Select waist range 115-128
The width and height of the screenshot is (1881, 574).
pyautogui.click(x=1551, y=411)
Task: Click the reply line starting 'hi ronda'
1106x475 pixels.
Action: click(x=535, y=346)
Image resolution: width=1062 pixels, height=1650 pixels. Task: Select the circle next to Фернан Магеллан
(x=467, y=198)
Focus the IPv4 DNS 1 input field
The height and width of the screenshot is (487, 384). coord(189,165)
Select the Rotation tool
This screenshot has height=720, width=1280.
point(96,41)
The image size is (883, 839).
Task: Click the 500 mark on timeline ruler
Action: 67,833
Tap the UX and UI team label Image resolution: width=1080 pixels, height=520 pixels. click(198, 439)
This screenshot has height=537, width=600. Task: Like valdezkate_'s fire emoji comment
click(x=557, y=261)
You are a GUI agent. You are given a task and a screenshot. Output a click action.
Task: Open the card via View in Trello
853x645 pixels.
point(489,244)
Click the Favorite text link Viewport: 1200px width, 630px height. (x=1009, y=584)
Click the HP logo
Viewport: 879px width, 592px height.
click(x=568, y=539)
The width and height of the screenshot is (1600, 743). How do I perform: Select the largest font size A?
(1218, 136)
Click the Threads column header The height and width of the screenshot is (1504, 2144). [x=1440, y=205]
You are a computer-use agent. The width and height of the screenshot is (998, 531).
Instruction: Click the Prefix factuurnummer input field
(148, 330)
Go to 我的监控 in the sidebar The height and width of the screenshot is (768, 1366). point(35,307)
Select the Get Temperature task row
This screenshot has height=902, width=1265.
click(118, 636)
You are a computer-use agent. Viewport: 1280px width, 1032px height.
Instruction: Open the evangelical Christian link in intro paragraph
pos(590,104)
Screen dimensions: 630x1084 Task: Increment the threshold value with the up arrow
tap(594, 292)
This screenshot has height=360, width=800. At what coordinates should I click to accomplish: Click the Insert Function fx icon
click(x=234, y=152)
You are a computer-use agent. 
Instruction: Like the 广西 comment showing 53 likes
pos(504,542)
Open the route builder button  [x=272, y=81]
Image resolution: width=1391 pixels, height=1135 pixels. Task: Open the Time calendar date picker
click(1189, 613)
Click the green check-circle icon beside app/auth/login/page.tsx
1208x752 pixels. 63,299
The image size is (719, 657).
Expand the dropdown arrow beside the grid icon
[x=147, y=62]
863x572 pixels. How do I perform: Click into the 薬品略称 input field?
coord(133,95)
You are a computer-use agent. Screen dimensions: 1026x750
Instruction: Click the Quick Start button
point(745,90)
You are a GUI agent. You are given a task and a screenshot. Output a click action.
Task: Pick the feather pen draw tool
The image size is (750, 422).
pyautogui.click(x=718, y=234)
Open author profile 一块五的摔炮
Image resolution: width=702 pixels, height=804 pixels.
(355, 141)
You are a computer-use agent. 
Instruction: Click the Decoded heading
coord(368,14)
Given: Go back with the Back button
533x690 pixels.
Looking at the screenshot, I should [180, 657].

◇ ◇ ◇ ◇ ◇ ◇ ◇

REQUIRED WORK: Output each entry once again, exactly as shown above.

SOLUTION TO THE EXERCISE:
Select waist range 115-128
The width and height of the screenshot is (1881, 574).
pyautogui.click(x=1551, y=411)
Task: Click the reply line starting 'hi ronda'
1106x475 pixels.
Action: click(x=535, y=346)
Image resolution: width=1062 pixels, height=1650 pixels. Task: Select the circle next to Фернан Магеллан
(x=467, y=198)
Focus the IPv4 DNS 1 input field
The height and width of the screenshot is (487, 384). coord(189,165)
Select the Rotation tool
This screenshot has height=720, width=1280.
point(96,41)
The image size is (883, 839).
Task: Click the 500 mark on timeline ruler
Action: 67,833
Tap the UX and UI team label Image resolution: width=1080 pixels, height=520 pixels. click(198, 439)
This screenshot has height=537, width=600. Task: Like valdezkate_'s fire emoji comment
click(x=557, y=261)
You are a GUI agent. You are given a task and a screenshot. Output a click action.
Task: Open the card via View in Trello
853x645 pixels.
point(489,244)
Click the Favorite text link Viewport: 1200px width, 630px height. (x=1009, y=584)
Click the HP logo
Viewport: 879px width, 592px height.
click(x=568, y=539)
The width and height of the screenshot is (1600, 743). How do I perform: Select the largest font size A?
(1218, 136)
Click the Threads column header The height and width of the screenshot is (1504, 2144). [x=1440, y=205]
You are a computer-use agent. The width and height of the screenshot is (998, 531).
Instruction: Click the Prefix factuurnummer input field
(148, 330)
Go to 我的监控 in the sidebar The height and width of the screenshot is (768, 1366). point(35,307)
Select the Get Temperature task row
This screenshot has height=902, width=1265.
click(118, 636)
You are a computer-use agent. Viewport: 1280px width, 1032px height.
Instruction: Open the evangelical Christian link in intro paragraph
pos(590,104)
Screen dimensions: 630x1084 Task: Increment the threshold value with the up arrow
tap(594, 292)
This screenshot has height=360, width=800. At what coordinates should I click to accomplish: Click the Insert Function fx icon
click(x=234, y=152)
You are a computer-use agent. 
Instruction: Like the 广西 comment showing 53 likes
pos(504,542)
Open the route builder button  [x=272, y=81]
Image resolution: width=1391 pixels, height=1135 pixels. Task: Open the Time calendar date picker
click(1189, 613)
Click the green check-circle icon beside app/auth/login/page.tsx
1208x752 pixels. 63,299
The image size is (719, 657).
Expand the dropdown arrow beside the grid icon
[x=147, y=62]
863x572 pixels. How do I perform: Click into the 薬品略称 input field?
coord(133,95)
You are a computer-use agent. Screen dimensions: 1026x750
Instruction: Click the Quick Start button
point(745,90)
You are a GUI agent. You are given a task and a screenshot. Output a click action.
Task: Pick the feather pen draw tool
The image size is (750, 422).
pyautogui.click(x=718, y=234)
Open author profile 一块五的摔炮
Image resolution: width=702 pixels, height=804 pixels.
(355, 141)
You are a computer-use agent. 
Instruction: Click the Decoded heading
coord(368,14)
Given: Go back with the Back button
533x690 pixels.
Looking at the screenshot, I should [180, 657].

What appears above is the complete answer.